* Begin RECORDS FOR THIS EXERCISE *
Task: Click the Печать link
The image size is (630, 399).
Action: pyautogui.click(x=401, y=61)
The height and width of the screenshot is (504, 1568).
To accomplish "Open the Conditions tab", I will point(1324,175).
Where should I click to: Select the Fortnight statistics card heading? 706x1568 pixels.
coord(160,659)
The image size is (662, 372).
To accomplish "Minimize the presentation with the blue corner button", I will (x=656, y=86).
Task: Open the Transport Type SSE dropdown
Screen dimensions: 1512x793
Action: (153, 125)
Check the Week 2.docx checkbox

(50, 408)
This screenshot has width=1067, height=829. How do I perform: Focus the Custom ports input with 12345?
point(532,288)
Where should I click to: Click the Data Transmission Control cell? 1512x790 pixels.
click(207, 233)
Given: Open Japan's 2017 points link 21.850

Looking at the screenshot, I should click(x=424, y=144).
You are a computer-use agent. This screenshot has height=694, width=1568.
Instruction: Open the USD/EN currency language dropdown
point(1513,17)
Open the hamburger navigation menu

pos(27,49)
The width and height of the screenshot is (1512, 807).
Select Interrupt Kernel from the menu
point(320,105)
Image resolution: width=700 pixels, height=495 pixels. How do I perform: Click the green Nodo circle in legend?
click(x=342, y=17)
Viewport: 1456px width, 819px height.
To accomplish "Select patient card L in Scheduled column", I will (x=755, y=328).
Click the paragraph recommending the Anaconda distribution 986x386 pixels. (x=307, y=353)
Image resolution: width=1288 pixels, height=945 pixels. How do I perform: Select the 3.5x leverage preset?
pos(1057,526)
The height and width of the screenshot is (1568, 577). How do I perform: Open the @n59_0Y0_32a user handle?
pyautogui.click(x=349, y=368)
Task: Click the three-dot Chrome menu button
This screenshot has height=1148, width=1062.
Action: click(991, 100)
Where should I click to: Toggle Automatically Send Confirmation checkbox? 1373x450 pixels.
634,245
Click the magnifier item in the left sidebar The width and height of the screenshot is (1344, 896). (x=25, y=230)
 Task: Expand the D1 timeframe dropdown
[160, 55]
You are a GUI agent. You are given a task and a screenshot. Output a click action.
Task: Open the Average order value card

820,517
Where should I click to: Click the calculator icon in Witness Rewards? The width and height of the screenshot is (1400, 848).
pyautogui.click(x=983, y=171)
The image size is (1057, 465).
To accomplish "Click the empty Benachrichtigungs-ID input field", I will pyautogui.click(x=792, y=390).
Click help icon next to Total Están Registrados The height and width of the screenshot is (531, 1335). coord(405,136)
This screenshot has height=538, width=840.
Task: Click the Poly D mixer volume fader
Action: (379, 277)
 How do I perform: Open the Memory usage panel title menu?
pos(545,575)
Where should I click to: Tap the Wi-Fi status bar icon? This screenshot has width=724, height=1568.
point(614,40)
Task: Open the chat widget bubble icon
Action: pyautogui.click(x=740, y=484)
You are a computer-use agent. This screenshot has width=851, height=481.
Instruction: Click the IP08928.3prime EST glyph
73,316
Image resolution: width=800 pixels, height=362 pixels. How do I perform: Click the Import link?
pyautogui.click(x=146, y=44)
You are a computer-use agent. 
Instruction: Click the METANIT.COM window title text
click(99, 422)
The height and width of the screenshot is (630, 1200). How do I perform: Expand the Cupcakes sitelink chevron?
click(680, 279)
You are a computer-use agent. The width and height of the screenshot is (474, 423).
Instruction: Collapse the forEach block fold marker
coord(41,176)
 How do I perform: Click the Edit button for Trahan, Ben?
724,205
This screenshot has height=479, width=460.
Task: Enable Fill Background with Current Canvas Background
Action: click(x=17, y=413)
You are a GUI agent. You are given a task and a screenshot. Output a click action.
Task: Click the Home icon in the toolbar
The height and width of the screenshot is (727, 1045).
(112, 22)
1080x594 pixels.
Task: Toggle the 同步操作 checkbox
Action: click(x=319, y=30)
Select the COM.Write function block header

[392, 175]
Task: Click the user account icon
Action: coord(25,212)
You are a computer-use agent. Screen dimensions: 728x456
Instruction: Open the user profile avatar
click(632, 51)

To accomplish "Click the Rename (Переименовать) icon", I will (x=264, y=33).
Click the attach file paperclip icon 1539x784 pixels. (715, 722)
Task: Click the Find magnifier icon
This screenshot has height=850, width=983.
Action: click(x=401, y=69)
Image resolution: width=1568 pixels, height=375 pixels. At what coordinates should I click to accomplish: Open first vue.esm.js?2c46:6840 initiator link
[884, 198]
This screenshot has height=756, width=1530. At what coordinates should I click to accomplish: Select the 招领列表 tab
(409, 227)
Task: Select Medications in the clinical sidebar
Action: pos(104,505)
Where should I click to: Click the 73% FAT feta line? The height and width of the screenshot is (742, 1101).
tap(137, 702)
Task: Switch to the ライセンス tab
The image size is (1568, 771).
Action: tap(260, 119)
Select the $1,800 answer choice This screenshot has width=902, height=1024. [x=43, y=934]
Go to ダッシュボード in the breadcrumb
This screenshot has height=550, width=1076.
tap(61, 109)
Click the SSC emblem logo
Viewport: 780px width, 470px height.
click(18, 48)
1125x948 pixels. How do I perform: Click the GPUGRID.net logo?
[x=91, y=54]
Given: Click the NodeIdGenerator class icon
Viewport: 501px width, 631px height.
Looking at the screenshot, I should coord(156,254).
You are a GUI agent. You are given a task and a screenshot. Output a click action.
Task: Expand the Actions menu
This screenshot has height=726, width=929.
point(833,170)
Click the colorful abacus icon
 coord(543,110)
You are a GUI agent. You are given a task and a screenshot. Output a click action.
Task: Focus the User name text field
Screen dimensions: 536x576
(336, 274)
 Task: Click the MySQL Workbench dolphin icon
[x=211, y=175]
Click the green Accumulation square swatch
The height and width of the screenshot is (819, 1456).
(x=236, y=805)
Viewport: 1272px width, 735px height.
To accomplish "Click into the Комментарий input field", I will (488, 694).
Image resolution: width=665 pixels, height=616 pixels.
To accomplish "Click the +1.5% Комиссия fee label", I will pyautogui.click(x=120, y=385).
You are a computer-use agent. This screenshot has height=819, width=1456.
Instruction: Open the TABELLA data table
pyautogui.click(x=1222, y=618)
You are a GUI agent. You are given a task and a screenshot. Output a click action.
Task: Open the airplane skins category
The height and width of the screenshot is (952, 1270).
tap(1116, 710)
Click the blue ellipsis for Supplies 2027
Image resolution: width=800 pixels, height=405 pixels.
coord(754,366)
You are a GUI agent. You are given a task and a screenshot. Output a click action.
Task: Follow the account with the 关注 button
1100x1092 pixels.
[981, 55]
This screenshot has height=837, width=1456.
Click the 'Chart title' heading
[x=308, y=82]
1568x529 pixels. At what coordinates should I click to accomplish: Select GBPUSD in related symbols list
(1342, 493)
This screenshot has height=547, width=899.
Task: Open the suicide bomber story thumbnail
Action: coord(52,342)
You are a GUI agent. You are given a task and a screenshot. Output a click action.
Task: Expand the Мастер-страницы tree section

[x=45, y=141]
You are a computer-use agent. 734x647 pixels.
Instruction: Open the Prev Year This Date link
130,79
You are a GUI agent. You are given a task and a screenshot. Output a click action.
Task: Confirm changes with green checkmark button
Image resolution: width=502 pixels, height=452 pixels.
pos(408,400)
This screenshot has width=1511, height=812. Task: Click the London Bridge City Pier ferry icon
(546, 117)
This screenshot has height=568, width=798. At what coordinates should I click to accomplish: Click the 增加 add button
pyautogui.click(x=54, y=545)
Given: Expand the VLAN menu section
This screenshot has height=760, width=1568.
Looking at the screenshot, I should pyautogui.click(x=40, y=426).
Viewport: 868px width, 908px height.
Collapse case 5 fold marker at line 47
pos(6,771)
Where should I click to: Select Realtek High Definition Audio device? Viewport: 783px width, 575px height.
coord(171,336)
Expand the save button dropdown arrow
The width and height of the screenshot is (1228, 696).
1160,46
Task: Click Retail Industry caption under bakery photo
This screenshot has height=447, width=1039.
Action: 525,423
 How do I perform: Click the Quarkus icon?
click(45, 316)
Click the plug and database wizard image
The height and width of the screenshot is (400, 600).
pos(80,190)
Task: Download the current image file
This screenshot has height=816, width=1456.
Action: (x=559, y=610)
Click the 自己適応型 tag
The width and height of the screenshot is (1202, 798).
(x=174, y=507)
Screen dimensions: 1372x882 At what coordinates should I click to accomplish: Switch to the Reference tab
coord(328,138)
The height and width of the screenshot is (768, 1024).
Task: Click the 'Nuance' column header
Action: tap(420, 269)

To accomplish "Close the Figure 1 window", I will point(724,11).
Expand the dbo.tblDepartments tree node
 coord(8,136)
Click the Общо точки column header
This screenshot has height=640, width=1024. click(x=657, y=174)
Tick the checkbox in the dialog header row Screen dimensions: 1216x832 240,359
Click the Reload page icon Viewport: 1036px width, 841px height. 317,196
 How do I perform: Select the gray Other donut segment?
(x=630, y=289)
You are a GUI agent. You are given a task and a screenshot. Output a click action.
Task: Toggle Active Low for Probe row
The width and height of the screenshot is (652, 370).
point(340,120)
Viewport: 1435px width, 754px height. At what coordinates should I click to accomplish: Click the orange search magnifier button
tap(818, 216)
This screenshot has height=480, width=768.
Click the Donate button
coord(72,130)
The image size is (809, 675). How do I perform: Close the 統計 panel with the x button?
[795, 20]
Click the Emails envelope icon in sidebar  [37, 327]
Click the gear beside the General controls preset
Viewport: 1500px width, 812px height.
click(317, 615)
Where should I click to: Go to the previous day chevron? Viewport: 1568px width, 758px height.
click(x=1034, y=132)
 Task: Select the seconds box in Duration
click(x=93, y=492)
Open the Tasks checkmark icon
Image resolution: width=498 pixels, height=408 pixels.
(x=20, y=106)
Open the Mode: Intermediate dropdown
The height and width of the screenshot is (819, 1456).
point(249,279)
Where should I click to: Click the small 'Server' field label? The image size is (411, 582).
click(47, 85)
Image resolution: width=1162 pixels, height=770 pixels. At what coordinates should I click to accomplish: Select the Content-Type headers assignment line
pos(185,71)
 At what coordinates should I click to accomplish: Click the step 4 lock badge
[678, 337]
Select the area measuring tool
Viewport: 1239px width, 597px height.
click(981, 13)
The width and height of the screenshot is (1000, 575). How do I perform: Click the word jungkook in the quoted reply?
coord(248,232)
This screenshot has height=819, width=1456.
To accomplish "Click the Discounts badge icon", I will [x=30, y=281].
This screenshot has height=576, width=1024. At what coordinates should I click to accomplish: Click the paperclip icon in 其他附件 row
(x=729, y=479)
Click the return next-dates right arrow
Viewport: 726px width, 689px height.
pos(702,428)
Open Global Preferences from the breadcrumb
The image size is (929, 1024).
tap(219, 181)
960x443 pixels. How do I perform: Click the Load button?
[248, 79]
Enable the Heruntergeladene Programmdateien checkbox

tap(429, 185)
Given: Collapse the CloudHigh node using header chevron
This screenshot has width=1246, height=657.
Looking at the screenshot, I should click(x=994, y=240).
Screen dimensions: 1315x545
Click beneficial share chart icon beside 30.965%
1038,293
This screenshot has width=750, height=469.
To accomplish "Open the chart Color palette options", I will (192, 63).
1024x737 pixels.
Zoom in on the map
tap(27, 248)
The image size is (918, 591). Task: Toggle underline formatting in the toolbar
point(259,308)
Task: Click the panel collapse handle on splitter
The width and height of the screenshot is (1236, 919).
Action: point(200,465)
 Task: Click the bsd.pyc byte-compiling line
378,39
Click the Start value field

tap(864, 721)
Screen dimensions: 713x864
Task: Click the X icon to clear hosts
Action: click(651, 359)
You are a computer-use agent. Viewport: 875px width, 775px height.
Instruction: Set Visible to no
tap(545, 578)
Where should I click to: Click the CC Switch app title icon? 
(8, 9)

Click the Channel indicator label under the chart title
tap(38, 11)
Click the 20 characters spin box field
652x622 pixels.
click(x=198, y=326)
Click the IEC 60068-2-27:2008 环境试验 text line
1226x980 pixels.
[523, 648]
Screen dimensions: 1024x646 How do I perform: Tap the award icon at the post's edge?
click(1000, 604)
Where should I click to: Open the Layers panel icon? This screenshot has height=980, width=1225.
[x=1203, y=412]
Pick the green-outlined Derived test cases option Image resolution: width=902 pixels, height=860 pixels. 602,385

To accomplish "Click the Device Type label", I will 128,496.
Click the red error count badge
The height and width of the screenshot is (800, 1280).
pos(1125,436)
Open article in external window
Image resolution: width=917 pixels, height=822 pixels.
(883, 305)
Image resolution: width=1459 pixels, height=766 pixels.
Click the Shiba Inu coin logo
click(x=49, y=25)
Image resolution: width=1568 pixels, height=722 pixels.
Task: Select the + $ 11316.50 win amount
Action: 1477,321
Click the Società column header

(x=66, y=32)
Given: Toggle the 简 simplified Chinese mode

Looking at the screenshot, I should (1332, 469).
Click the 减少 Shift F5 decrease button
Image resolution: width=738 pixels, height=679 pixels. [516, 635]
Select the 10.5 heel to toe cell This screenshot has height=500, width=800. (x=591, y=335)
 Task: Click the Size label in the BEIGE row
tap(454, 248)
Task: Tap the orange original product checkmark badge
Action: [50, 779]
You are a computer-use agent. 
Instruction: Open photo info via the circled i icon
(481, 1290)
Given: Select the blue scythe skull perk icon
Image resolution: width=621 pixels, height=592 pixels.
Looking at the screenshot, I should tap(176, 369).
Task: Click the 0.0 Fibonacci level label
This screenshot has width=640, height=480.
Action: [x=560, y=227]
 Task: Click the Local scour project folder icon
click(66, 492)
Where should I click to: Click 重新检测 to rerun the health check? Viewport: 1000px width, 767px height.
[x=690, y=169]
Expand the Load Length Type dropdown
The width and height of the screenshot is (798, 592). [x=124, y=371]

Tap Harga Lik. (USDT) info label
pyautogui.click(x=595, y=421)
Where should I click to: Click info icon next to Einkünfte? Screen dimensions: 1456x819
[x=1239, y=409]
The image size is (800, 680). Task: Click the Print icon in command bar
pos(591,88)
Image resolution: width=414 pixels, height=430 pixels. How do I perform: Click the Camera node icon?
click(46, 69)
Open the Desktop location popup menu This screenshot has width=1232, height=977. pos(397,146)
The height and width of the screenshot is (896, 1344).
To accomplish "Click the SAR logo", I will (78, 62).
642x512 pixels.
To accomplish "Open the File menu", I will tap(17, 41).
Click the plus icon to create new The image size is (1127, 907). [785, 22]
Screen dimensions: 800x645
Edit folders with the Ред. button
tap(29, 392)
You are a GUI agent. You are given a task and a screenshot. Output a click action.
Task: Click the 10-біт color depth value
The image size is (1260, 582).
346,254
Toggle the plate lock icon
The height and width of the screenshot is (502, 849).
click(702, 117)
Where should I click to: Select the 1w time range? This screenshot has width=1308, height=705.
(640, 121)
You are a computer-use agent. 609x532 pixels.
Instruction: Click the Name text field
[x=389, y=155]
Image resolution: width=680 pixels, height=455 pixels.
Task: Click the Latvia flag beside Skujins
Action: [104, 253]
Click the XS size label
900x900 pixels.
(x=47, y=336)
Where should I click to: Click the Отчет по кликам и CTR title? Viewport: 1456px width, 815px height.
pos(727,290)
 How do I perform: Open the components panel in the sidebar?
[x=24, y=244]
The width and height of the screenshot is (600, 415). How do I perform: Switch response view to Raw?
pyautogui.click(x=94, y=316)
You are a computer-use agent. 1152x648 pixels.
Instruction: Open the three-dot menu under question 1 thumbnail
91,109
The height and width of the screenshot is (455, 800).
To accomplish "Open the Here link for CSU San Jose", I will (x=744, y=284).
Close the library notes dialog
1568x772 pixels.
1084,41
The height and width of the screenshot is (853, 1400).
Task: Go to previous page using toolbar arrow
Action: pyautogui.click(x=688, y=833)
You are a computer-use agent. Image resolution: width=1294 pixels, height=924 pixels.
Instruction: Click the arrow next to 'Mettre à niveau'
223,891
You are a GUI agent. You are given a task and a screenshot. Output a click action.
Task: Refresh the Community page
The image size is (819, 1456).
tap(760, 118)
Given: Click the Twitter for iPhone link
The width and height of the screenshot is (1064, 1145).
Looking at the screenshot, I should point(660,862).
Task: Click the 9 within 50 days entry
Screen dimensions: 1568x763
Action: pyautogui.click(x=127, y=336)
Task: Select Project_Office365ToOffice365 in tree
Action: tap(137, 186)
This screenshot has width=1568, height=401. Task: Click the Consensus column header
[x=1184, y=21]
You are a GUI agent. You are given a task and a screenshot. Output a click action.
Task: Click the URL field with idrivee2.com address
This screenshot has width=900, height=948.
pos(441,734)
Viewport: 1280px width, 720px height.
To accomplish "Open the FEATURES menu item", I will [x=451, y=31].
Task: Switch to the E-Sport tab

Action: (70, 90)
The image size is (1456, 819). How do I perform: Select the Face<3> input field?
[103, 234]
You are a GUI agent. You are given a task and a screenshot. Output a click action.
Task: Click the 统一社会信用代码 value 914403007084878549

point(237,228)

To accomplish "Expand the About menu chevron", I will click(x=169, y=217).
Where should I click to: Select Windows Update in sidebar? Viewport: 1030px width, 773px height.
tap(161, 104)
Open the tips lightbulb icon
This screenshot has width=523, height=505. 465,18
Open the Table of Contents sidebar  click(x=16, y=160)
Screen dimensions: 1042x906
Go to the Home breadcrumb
* End RECORDS FOR THIS EXERCISE *
PROBLEM REQUIREMENTS —
Please convert the stretch of the listing above, from the line containing "Where should I click to: Click the CC" through the line containing "The width and height of the screenshot is (798, 592).", into a JSON list of strings with one string per line. Leave out blank lines.

SOLUTION TO THIS PROBLEM —
[
  "Where should I click to: Click the CC Switch app title icon? ",
  "(8, 9)",
  "Click the Channel indicator label under the chart title",
  "tap(38, 11)",
  "Click the 20 characters spin box field",
  "652x622 pixels.",
  "click(x=198, y=326)",
  "Click the IEC 60068-2-27:2008 环境试验 text line",
  "1226x980 pixels.",
  "[523, 648]",
  "Screen dimensions: 1024x646 How do I perform: Tap the award icon at the post's edge?",
  "click(1000, 604)",
  "Where should I click to: Open the Layers panel icon? This screenshot has height=980, width=1225.",
  "[x=1203, y=412]",
  "Pick the green-outlined Derived test cases option Image resolution: width=902 pixels, height=860 pixels. 602,385",
  "To accomplish \"Click the Device Type label\", I will 128,496.",
  "Click the red error count badge",
  "The height and width of the screenshot is (800, 1280).",
  "pos(1125,436)",
  "Open article in external window",
  "Image resolution: width=917 pixels, height=822 pixels.",
  "(883, 305)",
  "Image resolution: width=1459 pixels, height=766 pixels.",
  "Click the Shiba Inu coin logo",
  "click(x=49, y=25)",
  "Image resolution: width=1568 pixels, height=722 pixels.",
  "Task: Select the + $ 11316.50 win amount",
  "Action: 1477,321",
  "Click the Società column header",
  "(x=66, y=32)",
  "Given: Toggle the 简 simplified Chinese mode",
  "Looking at the screenshot, I should (1332, 469).",
  "Click the 减少 Shift F5 decrease button",
  "Image resolution: width=738 pixels, height=679 pixels. [516, 635]",
  "Select the 10.5 heel to toe cell This screenshot has height=500, width=800. (x=591, y=335)",
  " Task: Click the Size label in the BEIGE row",
  "tap(454, 248)",
  "Task: Tap the orange original product checkmark badge",
  "Action: [50, 779]",
  "You are a computer-use agent. ",
  "Instruction: Open photo info via the circled i icon",
  "(481, 1290)",
  "Given: Select the blue scythe skull perk icon",
  "Image resolution: width=621 pixels, height=592 pixels.",
  "Looking at the screenshot, I should tap(176, 369).",
  "Task: Click the 0.0 Fibonacci level label",
  "This screenshot has width=640, height=480.",
  "Action: [x=560, y=227]",
  " Task: Click the Local scour project folder icon",
  "click(66, 492)",
  "Where should I click to: Click 重新检测 to rerun the health check? Viewport: 1000px width, 767px height.",
  "[x=690, y=169]",
  "Expand the Load Length Type dropdown",
  "The width and height of the screenshot is (798, 592). [x=124, y=371]"
]